Self-rewarding language models
Learning from human feedback is crucial for developing effective Large Language Models. However, gathering such feedback on a large scale can be challenging. In this paper, the authors suggest that to create superhuman AI agents, we need feedback that goes beyond what humans can provide due to the sheer volume of data involved. To address this, they propose the use of self-reward mechanisms, where the model rewards itself during training through LLM-as-a-Judge prompting.
Self-rewarding
As in all LLM training, we want the model to have the ability to follow instructions and generate high quality responses. Additionally, for self-rewarding, the model needs to judge and generate new instruction-following examples.
Let’s now see how we can train such a model!
Training
The requirements for training include a pretrained large language model (M) and two datasets: one for instruction following fine-tuning and another containing examples of (prompt instruction, evaluated response) based on human feedback.

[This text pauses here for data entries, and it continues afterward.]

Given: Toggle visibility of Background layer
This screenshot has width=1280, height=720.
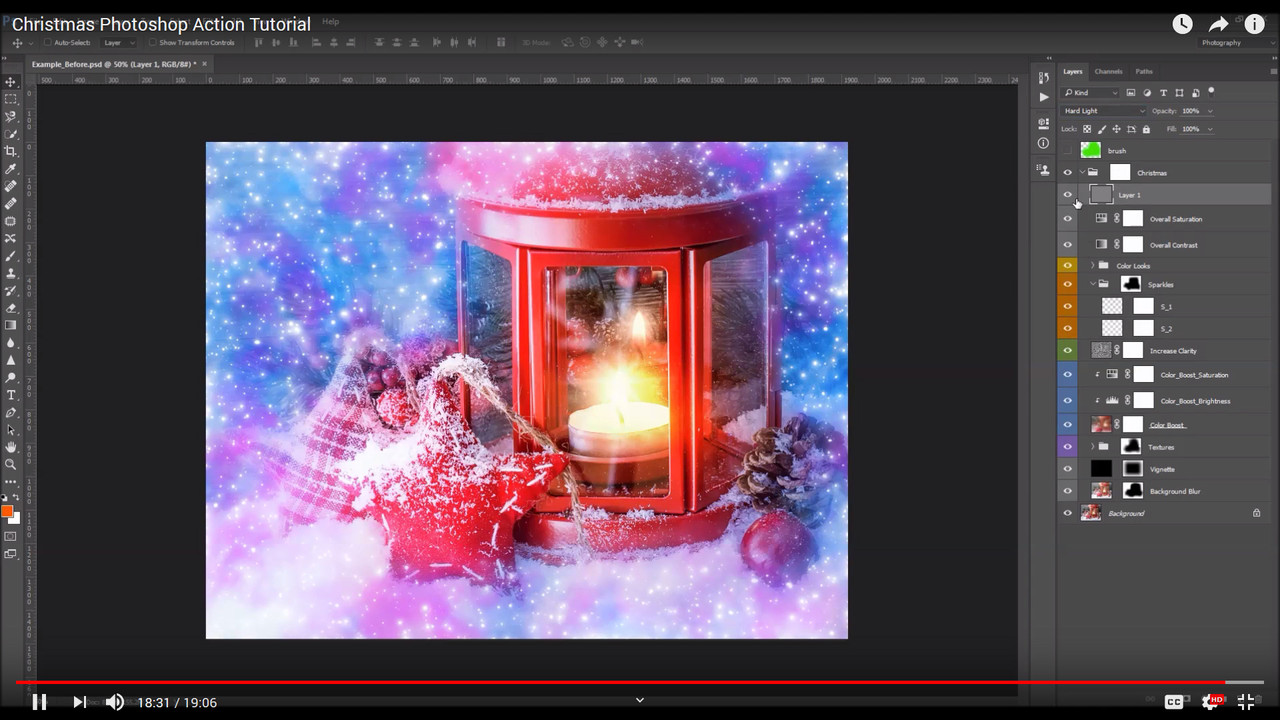Looking at the screenshot, I should point(1067,513).
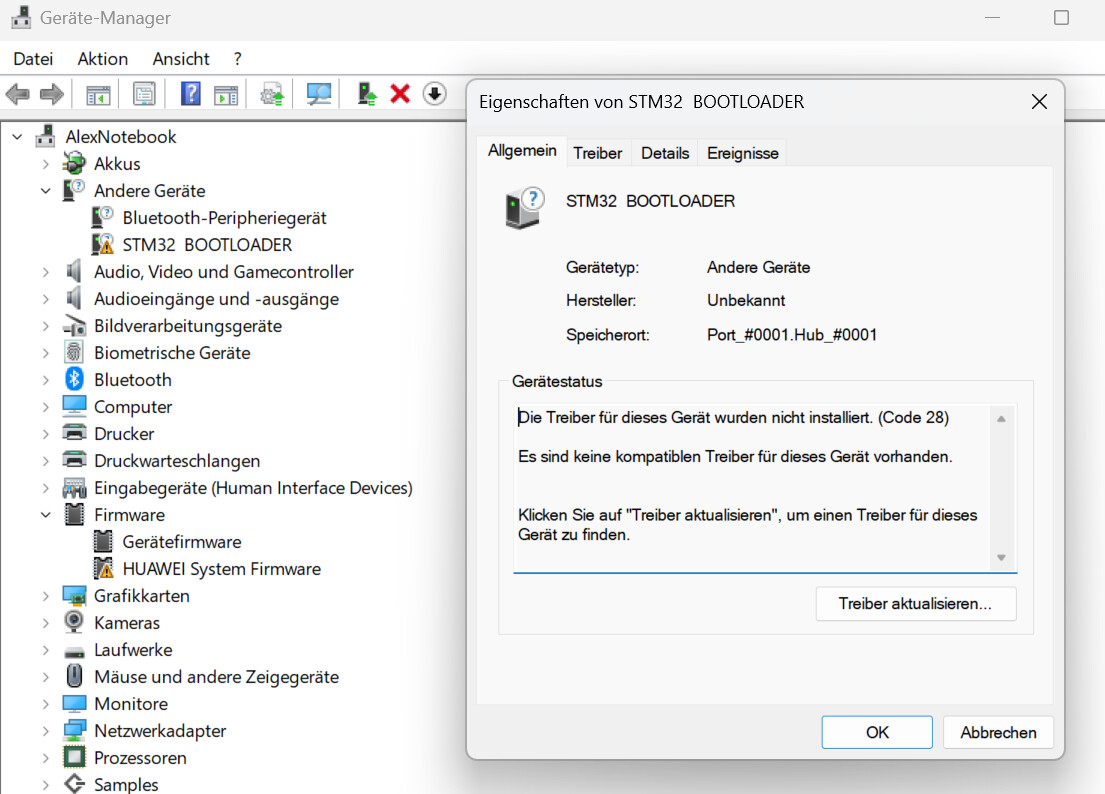Click the back navigation arrow
Screen dimensions: 1105x794
tap(18, 93)
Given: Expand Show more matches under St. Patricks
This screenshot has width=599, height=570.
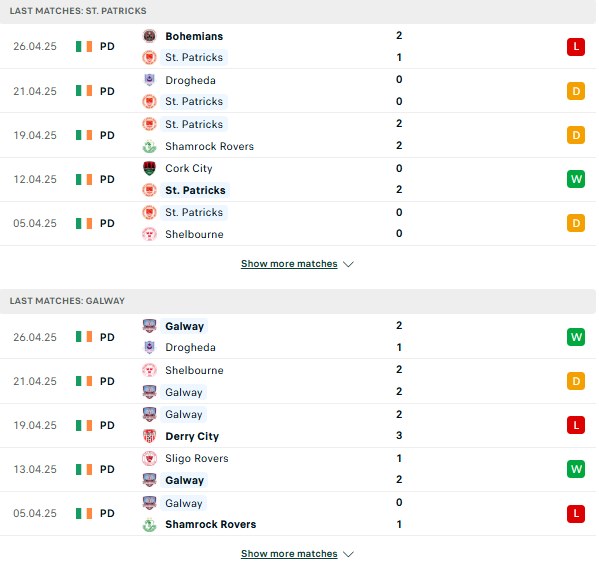Looking at the screenshot, I should [x=289, y=264].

The iterative process can be outlined as follows:
-
Begin by fine-tuning model M conventionally.
-
Create new examples, asses and assign them a score using the model trained in the first step.
-
Incorporate the evaluated data into the training set and repeat the process.
Self-Rewarding Language Models
To assess the quality of the newly generated data, the LLM-as-a-Judge prompting technique is used. Essentially, the model is given through a new prompt, the instructions and the response it generated earlier, and it’s asked to assess the quality of this new generation. Here’s how this LLM-as-Judge prompt looks like:
LLM-as-a-Judge prompting
Results
For assessing the performance, the head-to-head win rate as judged by GPT-4 is used. More exactly, GPT-4 is presented with two choices and is asked to answer which is better. The results are quite impressive and the models obtained after each iteration are more and more powerful as seen below:
Comparison between iterations
The authors also evaluate on the AlpacaEval 2.0 and the results are very interesting:
AlpacaEval 2.0 Results
There is a huge increase in performance from a win rate of around 10% in the first iteration to 20% in the third one. This shows the potential of this proposed idea.
Conclusion
The paper introduces Self-Rewarding Language Models capable of self-alignment through self-assessment and self-training on their generated outputs. The approach involves an iterative process where the model generates its own training data by assigning rewards to its own outputs using LLM-as-a-Judge prompting and then learning from these preferences. For more details please consult the full paper: https://arxiv.org/pdf/2401.10020.pdf.
Kudos to the authors for their great work!